I have some trouble translating between Stata and R (psych, lavaan) about factors and components with an interest in the loadings/eigenvectors of the items. I seek to validate results (understand the results I am getting, and getting similar results) and ultimately choose the correct method in the software. The terminology is somewhat difficult. And other SE users have found it difficult to compare results with Stata.
In Stata, it is possible to feed polychoric correlations to factormat
to "perform a factor analysis... principal factor, iterated principal factor, principal-component factor, and maximum-likelihood factor analyses". Principal-component factor, pcf
--similar to pca
except using different normalizations; to unit length or eigenvalue, as also noted on SE--is recommended by Acock: "when you're trying to develop a measure of a concept". Stas Kolenikov uses something similar in his polychoricpca
. Indeed, thanks to StasK polychoric
is possible in Stata. rotate
"performs a rotation of the loading matrix". An example:
polychoric item1 item2 item3..., pw // pairwise
matrix r = r(R)
local N = r(sum_w)
factormat r, n(`N') pcf // similar to _pcamat r, n(`N')_
rotate, promax
Results I get make sense. And they compare with results in the sem
framework, also when using adf estimates, and ologit functions.

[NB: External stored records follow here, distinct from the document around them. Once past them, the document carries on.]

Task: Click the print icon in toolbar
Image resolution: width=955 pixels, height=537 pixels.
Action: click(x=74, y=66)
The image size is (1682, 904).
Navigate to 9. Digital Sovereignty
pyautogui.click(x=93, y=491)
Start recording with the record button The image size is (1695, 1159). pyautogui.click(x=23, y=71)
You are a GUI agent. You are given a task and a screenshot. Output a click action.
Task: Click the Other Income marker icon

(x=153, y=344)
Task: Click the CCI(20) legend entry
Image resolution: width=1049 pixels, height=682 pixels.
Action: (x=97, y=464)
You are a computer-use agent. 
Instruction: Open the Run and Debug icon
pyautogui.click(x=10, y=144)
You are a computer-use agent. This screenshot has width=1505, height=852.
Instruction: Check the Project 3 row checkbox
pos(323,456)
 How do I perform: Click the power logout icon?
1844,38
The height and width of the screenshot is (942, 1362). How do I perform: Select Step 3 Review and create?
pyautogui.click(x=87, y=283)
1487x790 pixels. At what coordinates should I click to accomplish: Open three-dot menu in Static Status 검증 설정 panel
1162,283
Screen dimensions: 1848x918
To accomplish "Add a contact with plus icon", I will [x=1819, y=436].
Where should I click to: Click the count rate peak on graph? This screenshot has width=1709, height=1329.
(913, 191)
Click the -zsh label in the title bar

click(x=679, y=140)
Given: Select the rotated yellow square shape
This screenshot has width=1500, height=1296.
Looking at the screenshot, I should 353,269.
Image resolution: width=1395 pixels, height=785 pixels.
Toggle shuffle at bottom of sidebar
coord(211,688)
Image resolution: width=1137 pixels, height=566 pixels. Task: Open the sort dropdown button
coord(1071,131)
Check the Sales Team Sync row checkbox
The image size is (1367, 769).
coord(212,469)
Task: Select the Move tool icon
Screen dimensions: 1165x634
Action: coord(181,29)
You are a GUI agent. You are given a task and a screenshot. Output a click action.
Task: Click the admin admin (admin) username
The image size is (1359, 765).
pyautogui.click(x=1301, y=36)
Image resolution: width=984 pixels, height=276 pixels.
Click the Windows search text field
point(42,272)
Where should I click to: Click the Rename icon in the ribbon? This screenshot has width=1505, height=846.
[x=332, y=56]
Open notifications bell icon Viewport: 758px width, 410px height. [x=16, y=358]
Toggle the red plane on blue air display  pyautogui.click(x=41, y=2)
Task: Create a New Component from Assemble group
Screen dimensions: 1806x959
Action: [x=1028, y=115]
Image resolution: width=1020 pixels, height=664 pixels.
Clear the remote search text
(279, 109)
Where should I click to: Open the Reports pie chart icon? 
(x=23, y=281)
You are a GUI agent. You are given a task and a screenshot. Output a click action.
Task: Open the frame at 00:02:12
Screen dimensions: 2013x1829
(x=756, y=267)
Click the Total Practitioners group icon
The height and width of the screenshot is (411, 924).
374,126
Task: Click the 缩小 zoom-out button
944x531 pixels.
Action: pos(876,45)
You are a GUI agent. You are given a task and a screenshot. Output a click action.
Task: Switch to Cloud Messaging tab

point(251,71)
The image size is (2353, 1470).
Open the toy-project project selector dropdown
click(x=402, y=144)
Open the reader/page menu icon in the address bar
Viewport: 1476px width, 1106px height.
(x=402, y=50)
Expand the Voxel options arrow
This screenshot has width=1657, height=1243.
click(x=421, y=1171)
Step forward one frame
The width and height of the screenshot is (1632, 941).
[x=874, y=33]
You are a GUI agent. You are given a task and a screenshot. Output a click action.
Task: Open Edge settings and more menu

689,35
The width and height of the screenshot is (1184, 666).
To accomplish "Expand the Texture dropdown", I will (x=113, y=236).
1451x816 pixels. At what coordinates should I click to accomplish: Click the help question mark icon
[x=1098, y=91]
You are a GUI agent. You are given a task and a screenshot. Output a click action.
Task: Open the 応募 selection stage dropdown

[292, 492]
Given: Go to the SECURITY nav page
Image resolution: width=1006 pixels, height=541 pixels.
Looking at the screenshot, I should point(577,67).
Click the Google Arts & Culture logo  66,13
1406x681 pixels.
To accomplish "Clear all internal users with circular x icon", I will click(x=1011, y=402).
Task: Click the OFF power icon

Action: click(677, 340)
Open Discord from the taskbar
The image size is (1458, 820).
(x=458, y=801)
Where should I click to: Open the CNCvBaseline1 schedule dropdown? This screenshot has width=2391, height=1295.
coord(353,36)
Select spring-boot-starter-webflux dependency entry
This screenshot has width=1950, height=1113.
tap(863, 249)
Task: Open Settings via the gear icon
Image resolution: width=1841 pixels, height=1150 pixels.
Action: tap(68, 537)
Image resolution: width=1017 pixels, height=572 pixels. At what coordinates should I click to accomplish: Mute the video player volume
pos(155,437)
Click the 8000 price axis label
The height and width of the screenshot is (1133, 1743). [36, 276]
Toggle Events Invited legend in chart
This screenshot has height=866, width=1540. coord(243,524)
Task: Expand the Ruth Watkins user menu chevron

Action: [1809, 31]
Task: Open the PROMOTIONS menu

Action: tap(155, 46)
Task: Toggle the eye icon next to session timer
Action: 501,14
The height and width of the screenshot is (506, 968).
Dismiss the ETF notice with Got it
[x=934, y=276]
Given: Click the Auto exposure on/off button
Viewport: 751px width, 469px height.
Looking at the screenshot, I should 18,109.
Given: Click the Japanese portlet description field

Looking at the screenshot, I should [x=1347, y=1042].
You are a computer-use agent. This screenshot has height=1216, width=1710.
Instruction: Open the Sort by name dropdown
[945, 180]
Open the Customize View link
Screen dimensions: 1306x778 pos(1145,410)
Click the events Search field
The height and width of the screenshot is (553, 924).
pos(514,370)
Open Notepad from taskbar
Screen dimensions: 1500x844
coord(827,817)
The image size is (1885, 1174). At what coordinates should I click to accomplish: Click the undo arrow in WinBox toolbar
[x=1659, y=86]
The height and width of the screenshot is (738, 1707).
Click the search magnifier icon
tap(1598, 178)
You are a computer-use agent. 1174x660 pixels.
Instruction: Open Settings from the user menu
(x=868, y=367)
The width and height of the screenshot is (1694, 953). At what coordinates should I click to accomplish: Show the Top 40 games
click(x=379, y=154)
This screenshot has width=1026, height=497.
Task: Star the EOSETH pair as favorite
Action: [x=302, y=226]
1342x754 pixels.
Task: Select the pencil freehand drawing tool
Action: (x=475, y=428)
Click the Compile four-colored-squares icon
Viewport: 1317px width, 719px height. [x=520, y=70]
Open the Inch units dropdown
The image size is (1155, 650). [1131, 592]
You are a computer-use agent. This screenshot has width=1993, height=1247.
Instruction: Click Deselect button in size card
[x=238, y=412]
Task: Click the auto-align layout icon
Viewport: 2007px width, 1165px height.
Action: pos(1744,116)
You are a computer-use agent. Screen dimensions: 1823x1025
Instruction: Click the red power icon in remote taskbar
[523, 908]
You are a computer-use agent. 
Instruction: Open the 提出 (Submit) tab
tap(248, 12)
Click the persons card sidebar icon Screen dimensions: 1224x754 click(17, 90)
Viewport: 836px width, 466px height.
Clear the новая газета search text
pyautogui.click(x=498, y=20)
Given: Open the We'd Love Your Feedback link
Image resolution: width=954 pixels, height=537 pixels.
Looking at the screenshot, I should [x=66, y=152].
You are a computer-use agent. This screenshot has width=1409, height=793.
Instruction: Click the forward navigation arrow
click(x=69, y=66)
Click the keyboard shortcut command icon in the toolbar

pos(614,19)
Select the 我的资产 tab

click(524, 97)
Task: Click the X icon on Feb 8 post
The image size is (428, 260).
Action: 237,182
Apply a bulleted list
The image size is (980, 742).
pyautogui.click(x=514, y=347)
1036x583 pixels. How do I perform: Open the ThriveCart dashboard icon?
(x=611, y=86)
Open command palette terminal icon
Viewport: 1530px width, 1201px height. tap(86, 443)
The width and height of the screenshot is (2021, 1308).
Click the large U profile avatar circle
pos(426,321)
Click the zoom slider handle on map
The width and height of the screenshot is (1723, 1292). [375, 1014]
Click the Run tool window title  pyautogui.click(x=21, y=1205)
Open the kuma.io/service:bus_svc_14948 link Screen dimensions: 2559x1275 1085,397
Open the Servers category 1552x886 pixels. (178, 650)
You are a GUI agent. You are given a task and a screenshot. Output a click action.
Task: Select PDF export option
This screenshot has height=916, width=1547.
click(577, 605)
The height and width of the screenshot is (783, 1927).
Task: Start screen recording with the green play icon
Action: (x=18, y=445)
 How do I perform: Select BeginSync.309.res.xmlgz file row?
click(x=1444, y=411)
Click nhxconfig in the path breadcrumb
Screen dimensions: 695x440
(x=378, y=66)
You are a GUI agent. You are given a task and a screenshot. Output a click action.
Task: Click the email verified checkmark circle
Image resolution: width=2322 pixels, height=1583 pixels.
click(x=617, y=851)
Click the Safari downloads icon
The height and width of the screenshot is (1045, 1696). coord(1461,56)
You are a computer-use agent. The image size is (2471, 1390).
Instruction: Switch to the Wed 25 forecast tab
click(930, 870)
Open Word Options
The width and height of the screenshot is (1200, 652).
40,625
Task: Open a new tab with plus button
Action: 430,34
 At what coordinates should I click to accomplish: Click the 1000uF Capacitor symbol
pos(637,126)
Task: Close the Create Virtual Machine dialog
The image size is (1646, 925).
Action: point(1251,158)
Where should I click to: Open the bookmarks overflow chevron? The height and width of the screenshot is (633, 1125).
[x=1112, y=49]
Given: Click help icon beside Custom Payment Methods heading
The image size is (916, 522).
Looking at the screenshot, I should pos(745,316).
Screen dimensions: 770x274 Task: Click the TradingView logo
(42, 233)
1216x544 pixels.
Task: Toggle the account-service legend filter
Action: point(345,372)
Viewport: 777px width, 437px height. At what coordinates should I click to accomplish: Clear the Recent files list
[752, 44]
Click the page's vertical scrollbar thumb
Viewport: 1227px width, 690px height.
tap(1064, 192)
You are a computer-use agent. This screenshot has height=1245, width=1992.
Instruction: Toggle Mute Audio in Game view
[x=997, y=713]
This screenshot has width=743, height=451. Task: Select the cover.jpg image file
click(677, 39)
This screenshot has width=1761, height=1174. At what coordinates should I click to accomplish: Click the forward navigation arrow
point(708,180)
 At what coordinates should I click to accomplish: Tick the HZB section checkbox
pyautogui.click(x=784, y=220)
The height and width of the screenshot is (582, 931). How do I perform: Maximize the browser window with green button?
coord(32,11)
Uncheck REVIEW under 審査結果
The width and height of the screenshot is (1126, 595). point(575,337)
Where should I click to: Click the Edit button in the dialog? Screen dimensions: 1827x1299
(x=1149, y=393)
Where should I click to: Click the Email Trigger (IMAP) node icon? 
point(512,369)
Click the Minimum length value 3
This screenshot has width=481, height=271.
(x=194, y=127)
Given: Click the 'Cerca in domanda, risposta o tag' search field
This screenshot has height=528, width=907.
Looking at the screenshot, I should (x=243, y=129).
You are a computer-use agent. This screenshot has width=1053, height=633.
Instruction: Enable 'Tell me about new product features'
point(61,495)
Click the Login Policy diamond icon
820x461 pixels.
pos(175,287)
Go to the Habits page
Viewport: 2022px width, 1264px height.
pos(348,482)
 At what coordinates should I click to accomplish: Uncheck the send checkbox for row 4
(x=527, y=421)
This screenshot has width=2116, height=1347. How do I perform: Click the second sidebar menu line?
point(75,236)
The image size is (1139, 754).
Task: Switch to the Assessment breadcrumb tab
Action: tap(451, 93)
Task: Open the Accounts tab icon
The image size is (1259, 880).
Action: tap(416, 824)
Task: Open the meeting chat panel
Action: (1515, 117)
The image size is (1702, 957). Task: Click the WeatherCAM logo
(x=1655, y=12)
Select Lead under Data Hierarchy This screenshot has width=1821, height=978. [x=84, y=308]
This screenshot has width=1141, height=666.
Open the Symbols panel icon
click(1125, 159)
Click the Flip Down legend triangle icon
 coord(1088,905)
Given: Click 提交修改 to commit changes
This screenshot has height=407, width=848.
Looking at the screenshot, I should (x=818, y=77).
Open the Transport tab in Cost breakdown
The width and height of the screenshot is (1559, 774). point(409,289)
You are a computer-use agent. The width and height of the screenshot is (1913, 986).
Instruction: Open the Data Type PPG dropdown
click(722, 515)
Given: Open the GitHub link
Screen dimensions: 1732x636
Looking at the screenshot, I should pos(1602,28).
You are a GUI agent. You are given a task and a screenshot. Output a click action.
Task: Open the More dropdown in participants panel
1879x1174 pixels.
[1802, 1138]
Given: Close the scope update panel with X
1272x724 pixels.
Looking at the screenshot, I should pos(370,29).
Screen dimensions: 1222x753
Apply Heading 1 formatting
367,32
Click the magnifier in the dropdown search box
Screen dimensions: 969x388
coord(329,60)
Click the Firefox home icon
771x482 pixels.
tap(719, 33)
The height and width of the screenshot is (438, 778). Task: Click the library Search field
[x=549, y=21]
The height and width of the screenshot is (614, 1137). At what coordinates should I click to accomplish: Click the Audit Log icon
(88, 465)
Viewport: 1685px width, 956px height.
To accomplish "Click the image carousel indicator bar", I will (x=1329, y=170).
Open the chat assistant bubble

Turning to R, I am not the only who has experienced issues feeding polychoric correlation matrix to factor analyses using psych
, even when specifying other scoring methods than "regression" as ttnphns seems to suggest. ttnphns: "I don't know psych and its options but I suspect that the package just will process such matrix as if it were Pearson correlation." psych::factor.scores
:
factor.scores
uses four different ways of estimate factor scores. In all cases, the factor score estimates are based upon the data matrix, X, times a weighting matrix, W, which weights the observed variables.For polytomous or dichotomous data, factor scores can be estimated using Item Response Theory techniques (e.g., using link{irt.fa} and then link{scoreIrt}. Such scores are still just factor score estimates, for the IRT model is a latent variable model equivalent to factor analysis.
# sparing you for detailed variants of arguments to fa()
efa <- psych::fa(data, cor = "poly",
scores = "Bartlett",
rotate = "promax")
# output
In cor.smooth(R) : Matrix was not positive definite, smoothing was done
efa$r # shows the correlation matrix is quite off or misguided.
psych::polychoric(data) # gives similar warning and result
Results make a lot less sense. pca psych::principal
showed similar less meaningful results. With Pearson's correlation matrix it all makes much more sense.
- It does warn of eigenvector (principal components) smoothing where "Negative eigen values are replaced with 100 * eig.tol, the matrix is reproduced and forced to a correlation matrix using cov2cor."
- The correlation matrix from polychoric appear to be incorrect.
I guess my question is three-fold:
What are, or could be, the reasons for diverging results from procedures to feed polychoric correlation matrices to factor/components analyses in Stata and R psych provided above? - only the scoring procedure?
Are the results from one of the two more valid than the other, i.e. either Stata or R psych?
Is there a recommendation to use principal components, pca
psych::principal
or principal component factorspcf
-- for a polychoric correlation matrix in R psych, lavaan, etc.? (Stata-folks seem to agree onpcamat
~factormat pcf
.)
Note: General, non-software-specific problems with feeding polychoric matrices to f/c analyses
According to ttnphns, "when the analysis is based on polychoric correlations, the traditional methods of computation of factor scores are inapplicable". ttnphns has also explained:
One disadvantage of the approach ["PCA/FA performed on polychoric (for ordinal data) correlations"] is that - at inferring the correlations - it has no clues to the multivariate distribution of the underlying variables, - can "conceive of" at most bivariate distributions, thus bases itself not on full information.
The argument is tightened in the comments below:
The problem is not with extraction of loadings from the correlations, but with the data to use, to compute the scores. The correlations and hence the loadings do not correspond to the data directly anymore.